J’apprécie le rapprochement de scènes différentes: les adieux sur le quai et l’entrée en gare de La Ciotat (les frères Lumière), ou de Paris (saint Lazare, avec Monet). La vapeur de l’époque compte autant que l’atmosphère. L’arrivée, l’accostage.
Mourir, partir, décéder, disparaitre, passer…une affaire de style ? Les esquimaux ont des mots en nombre pour la neige, la poudreuse, la soupe…croûte friable, plaque à vent : Il nous faut ajouter pour préciser. L’abstrait sera-t-il plus facile que le concret ? Et les sentiments plus clairs que les faits ? L’art de la cuisine est-il dans la sauce, dans l’assemblage des textures, dans l’architecture et le mélange des genres ? J’ai l’impression d’aller vers l’apprentissage de la privation (pénurie ou cholestérol ?).
Les vagues déroulent leur panache blanc de l’autre côté de la baie, absentes comme des femmes, attachées à leur rocher (travail ou famille). Une ondulation parvient jusqu’à moi de temps en temps, fruit du hasard. Je joue quelques heures avec le temps, les photons, les atomes, les galaxies…une échappée poétique vers les îles, les dunes, les falaises, les embouchures, les mangroves…avec des visions de peinture, de représentation, de description, de communication, qui me ramènent petit à petit à ma case départ. Horizon bleuté brumeux. La facilité fait place au travail du cantonnier qui casse ses cailloux.
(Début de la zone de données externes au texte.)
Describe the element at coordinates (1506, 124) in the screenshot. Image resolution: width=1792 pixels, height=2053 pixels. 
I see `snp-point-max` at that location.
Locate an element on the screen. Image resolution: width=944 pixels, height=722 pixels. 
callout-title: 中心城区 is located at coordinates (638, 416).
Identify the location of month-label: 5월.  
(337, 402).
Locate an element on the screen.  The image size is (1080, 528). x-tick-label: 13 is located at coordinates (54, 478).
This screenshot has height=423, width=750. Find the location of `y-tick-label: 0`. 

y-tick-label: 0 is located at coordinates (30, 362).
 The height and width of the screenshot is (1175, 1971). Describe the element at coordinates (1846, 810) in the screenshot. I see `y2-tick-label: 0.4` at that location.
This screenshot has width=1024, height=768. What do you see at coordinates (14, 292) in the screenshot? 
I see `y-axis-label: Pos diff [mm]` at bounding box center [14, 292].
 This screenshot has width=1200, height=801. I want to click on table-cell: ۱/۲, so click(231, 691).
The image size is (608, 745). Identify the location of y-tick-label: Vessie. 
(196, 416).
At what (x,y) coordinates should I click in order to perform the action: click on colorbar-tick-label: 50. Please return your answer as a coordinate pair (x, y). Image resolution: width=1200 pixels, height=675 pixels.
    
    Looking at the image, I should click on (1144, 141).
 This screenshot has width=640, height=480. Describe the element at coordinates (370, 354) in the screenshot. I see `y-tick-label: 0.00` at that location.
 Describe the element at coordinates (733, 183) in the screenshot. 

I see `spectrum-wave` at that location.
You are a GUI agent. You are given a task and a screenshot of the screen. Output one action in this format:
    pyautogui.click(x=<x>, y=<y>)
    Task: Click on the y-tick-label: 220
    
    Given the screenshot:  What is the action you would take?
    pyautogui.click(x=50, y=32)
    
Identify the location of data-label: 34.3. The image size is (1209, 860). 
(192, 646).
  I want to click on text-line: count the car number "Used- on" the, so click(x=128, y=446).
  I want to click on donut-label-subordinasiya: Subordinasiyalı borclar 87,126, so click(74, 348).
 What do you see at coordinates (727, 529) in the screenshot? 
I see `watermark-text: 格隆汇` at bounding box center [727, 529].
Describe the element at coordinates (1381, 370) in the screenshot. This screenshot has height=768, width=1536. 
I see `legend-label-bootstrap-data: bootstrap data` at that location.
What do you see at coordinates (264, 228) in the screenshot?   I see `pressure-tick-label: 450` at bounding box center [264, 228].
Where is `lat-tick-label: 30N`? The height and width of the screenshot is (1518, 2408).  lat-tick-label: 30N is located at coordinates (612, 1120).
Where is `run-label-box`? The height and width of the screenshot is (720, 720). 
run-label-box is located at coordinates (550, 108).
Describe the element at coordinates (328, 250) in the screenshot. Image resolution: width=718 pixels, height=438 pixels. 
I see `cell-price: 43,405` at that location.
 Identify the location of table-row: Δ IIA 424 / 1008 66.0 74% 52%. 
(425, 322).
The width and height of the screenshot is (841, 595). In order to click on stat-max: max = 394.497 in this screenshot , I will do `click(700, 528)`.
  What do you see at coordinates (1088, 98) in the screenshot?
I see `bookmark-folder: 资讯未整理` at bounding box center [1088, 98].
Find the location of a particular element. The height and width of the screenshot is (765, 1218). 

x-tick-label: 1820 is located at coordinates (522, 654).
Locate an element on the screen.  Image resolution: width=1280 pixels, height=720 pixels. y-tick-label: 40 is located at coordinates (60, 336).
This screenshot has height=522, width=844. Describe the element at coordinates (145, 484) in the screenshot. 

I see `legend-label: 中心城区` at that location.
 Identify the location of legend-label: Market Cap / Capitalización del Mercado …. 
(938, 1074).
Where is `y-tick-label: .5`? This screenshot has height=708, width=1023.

De l’autre côté de la rue, du chenal, de la piste, il y a l’hôtel de la plage, de la gare, des bains, de l’océan. C’était bien mais j’habite quelque part. Je ne suis pas un voyageur éternel. J’apprécie le charme des départs et des arrivées à doses homéopathiques, à cause des valises, des inventaires, du gaz à couper, des poubelles à sortir…J’aime les maisons blanches aux volets bleu, les bungalows, les chalets, les châteaux, et les ailleurs sans trop d’aéroports et de parkings. Je vais choisir un mouillage dans une crique bien abritée. Mon lit et mon petit déjeuner. J’ai du mal à combiner la réalisation de tous mes désirs car je travaille lentement. Je cherche à être efficace, donc parfois je réfléchis trop, parfois je vais trop vite (et j’oublie les clefs).
Je vais voir si je peux faire quelque chose. Je sens que vous pensez que ça va être difficile.